Stubborn assholes always drive into the sunset. It’s, like, a requirement for the life script of that particular personality type.
On the other side of that sunset is a pair of boots and a set of boxer shorts waiting to be slid into on a humid August morning. When you’re baby starts screaming in the wee hours of the morning, you’ll thank those sweet, faintly twinkling stars you can walk outside without changing clothes or worrying about the neighbors. Just do the brand new pink lungs of your baby a favor and don’t smoke when you’re it in the garden, wait until you’re solo in the car—and you’re only killing your own lungs. Oh, and even though you’re hard at work on that task, could you do the folks behind you a favor and step on the gas? Looks like you’re driving that poor guy crazy, and the woman next to him looks like she’s about to lose her mind—there’s drool running down the side of her mouth and she keeps blabbering on about a new baby.
Category: Country Life 2 comments »


July 13th, 2010 at 7:27 am
OMGoodness, Anna, you give GOOD laugh!!!!
I am temporarily you [minus the baby] – urban soul ensconced in country livin’ & oh, how I laughed at “…cluster fifteen errands every time you go into town and how you must have a grocery list” In our case, right now, PROPER fire starters!!
AND “…you can act like crazy wild people howling in the night and no one will ever call the cops on you.
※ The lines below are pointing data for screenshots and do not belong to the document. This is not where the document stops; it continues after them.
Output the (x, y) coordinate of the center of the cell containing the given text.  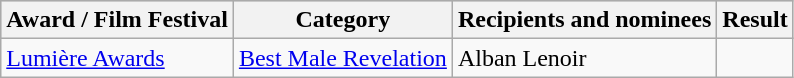
Result (755, 20)
Award / Film Festival (118, 20)
Category (342, 20)
Best Male Revelation (342, 58)
Alban Lenoir (584, 58)
Recipients and nominees (584, 20)
Lumière Awards (118, 58)
For the text-containing cell, return its midpoint in [X, Y] coordinate format. 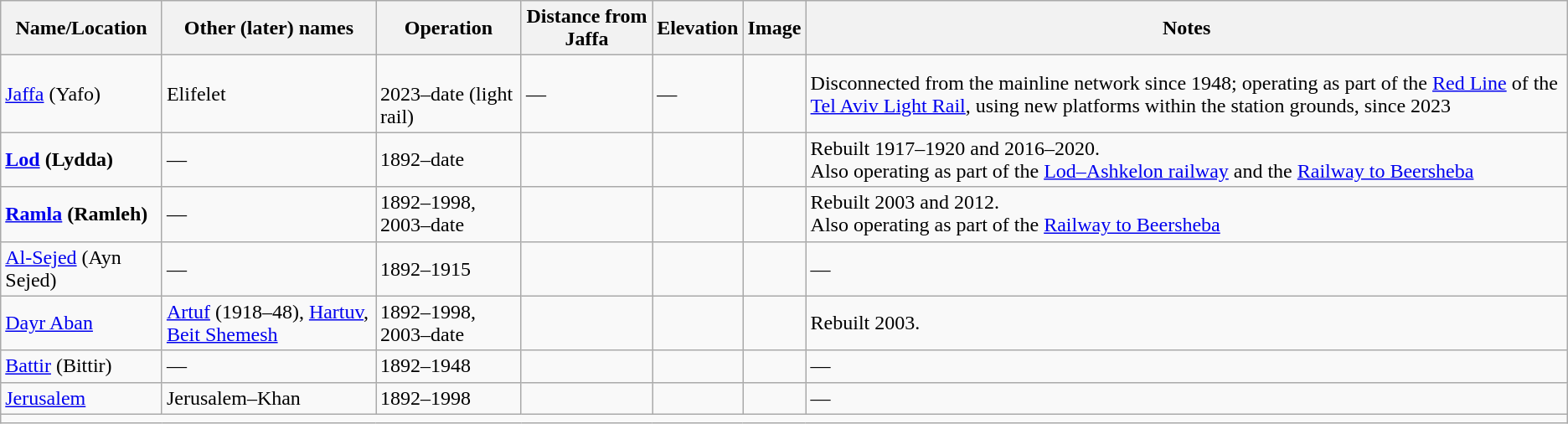
1892–1915 [449, 268]
Notes [1186, 28]
Elifelet [268, 94]
1892–1948 [449, 366]
1892–1998 [449, 398]
Artuf (1918–48), Hartuv, Beit Shemesh [268, 323]
Jaffa (Yafo) [82, 94]
Image [774, 28]
Rebuilt 2003. [1186, 323]
Distance from Jaffa [586, 28]
Rebuilt 1917–1920 and 2016–2020.Also operating as part of the Lod–Ashkelon railway and the Railway to Beersheba [1186, 159]
Jerusalem–Khan [268, 398]
Other (later) names [268, 28]
Ramla (Ramleh) [82, 214]
Dayr Aban [82, 323]
1892–date [449, 159]
2023–date (light rail) [449, 94]
Lod (Lydda) [82, 159]
Rebuilt 2003 and 2012.Also operating as part of the Railway to Beersheba [1186, 214]
Name/Location [82, 28]
Elevation [698, 28]
Battir (Bittir) [82, 366]
Jerusalem [82, 398]
Al-Sejed (Ayn Sejed) [82, 268]
Operation [449, 28]
Return (X, Y) of the center of cell containing provided text 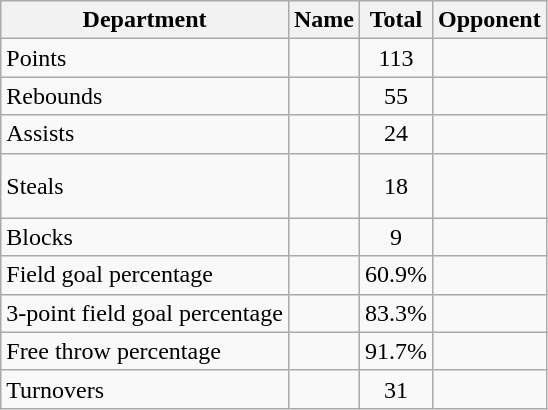
31 (396, 389)
3-point field goal percentage (145, 313)
Opponent (489, 20)
91.7% (396, 351)
Field goal percentage (145, 275)
83.3% (396, 313)
113 (396, 58)
Name (324, 20)
55 (396, 96)
18 (396, 186)
Points (145, 58)
9 (396, 237)
Turnovers (145, 389)
60.9% (396, 275)
Blocks (145, 237)
Department (145, 20)
Rebounds (145, 96)
Steals (145, 186)
Free throw percentage (145, 351)
Total (396, 20)
24 (396, 134)
Assists (145, 134)
Detect which cell encompasses the target text, then output its [X, Y] center coordinate. 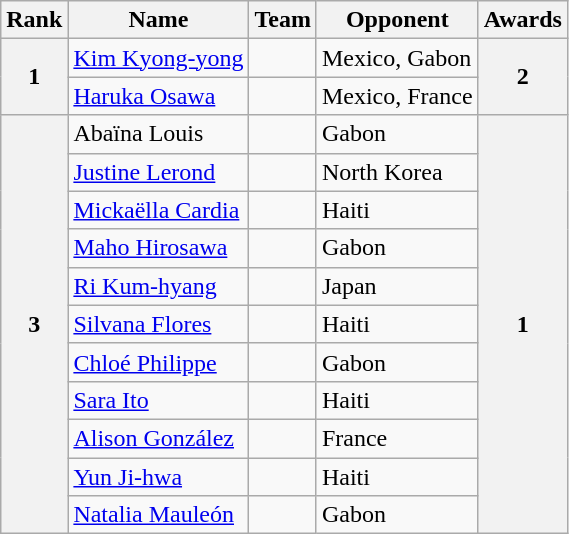
Japan [397, 286]
3 [34, 324]
Awards [522, 20]
North Korea [397, 172]
Natalia Mauleón [158, 515]
Mexico, Gabon [397, 58]
Maho Hirosawa [158, 248]
Alison González [158, 438]
Yun Ji-hwa [158, 477]
2 [522, 77]
Sara Ito [158, 400]
France [397, 438]
Team [283, 20]
Mexico, France [397, 96]
Opponent [397, 20]
Rank [34, 20]
Abaïna Louis [158, 134]
Haruka Osawa [158, 96]
Silvana Flores [158, 324]
Justine Lerond [158, 172]
Ri Kum-hyang [158, 286]
Mickaëlla Cardia [158, 210]
Chloé Philippe [158, 362]
Kim Kyong-yong [158, 58]
Name [158, 20]
Output the [X, Y] coordinate of the center of the cell containing the given text.  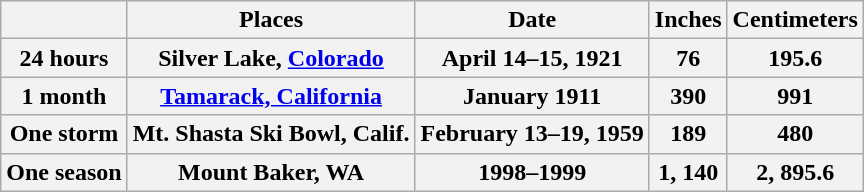
480 [795, 134]
Date [532, 20]
January 1911 [532, 96]
Mount Baker, WA [271, 172]
1, 140 [688, 172]
Tamarack, California [271, 96]
991 [795, 96]
24 hours [64, 58]
390 [688, 96]
Silver Lake, Colorado [271, 58]
One season [64, 172]
189 [688, 134]
Inches [688, 20]
Places [271, 20]
2, 895.6 [795, 172]
1998–1999 [532, 172]
76 [688, 58]
February 13–19, 1959 [532, 134]
One storm [64, 134]
Centimeters [795, 20]
Mt. Shasta Ski Bowl, Calif. [271, 134]
April 14–15, 1921 [532, 58]
195.6 [795, 58]
1 month [64, 96]
Pinpoint the cell where the given text exists, returning its (X, Y) midpoint coordinate. 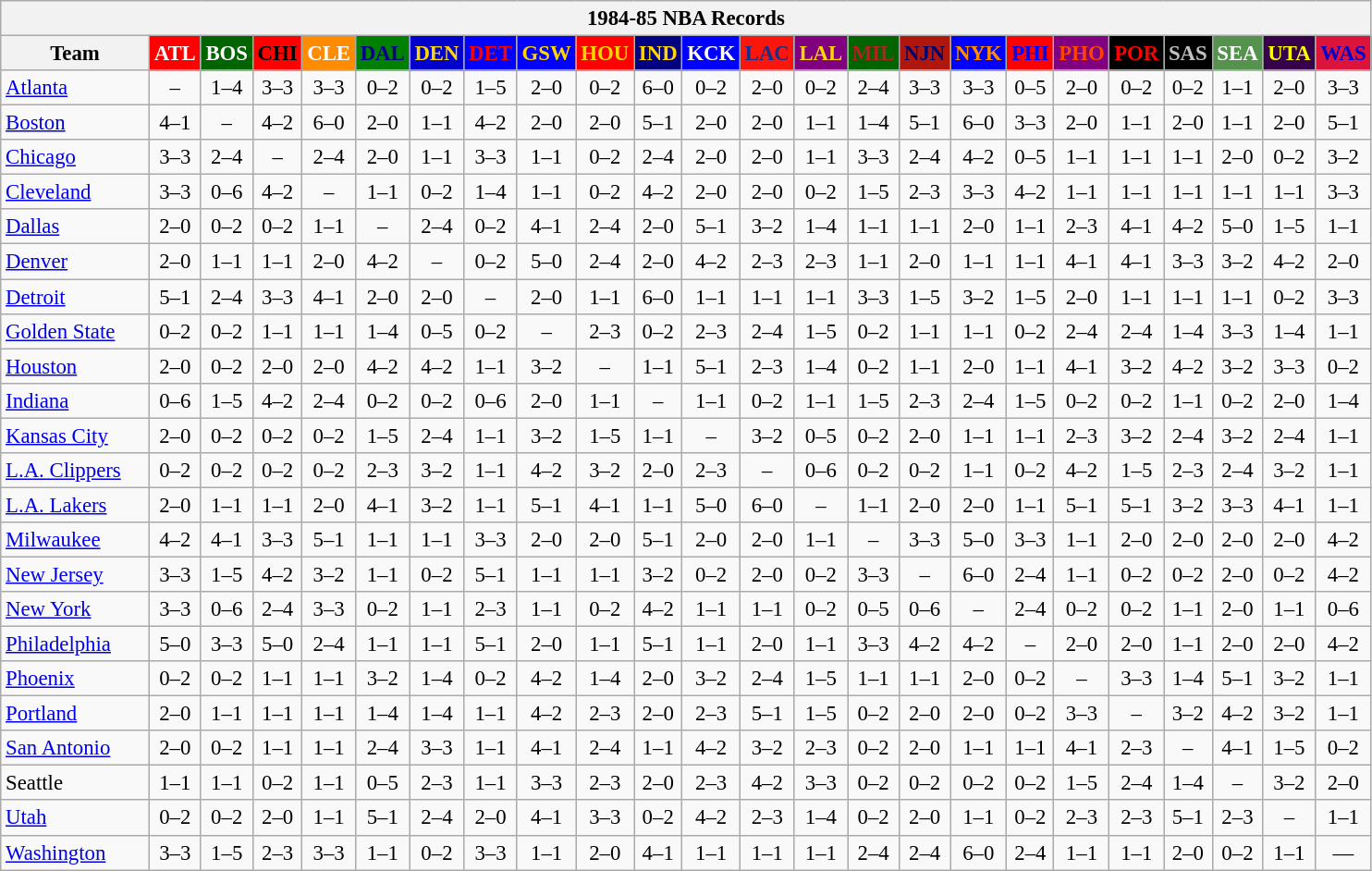
Kansas City (76, 435)
Milwaukee (76, 540)
Team (76, 54)
NJN (925, 54)
CHI (277, 54)
L.A. Lakers (76, 505)
DAL (383, 54)
Houston (76, 366)
Phoenix (76, 679)
SAS (1188, 54)
1984-85 NBA Records (686, 18)
New Jersey (76, 574)
Dallas (76, 227)
L.A. Clippers (76, 471)
Boston (76, 123)
Indiana (76, 400)
Atlanta (76, 88)
Washington (76, 852)
KCK (712, 54)
PHO (1082, 54)
New York (76, 609)
HOU (605, 54)
NYK (978, 54)
SEA (1237, 54)
Utah (76, 818)
Philadelphia (76, 644)
BOS (227, 54)
— (1343, 852)
Cleveland (76, 192)
LAL (821, 54)
DET (490, 54)
MIL (874, 54)
DEN (436, 54)
ATL (175, 54)
San Antonio (76, 748)
Seattle (76, 783)
Golden State (76, 331)
Detroit (76, 297)
Chicago (76, 157)
GSW (546, 54)
CLE (329, 54)
UTA (1289, 54)
Denver (76, 262)
POR (1137, 54)
LAC (767, 54)
Portland (76, 714)
IND (658, 54)
PHI (1030, 54)
WAS (1343, 54)
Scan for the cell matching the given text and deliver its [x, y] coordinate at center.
Or how you can tell the outside world to eff off for days at a time” !!!!
LOVE it! Your anecdotal style of writing is such a pleasure!
Liesl aka lulubrownskin
Sydney, Australia [& currently in Lower Mangrove, NSW]
July 20th, 2010 at 7:20 pm
Adam likes to wander the yard at our place in his boxers to keep the neighbors kids out of the yard. I guess thats as agressive as we can get here in suburbia but I love it that he found a way to piss off the neighbors that is passive agressive.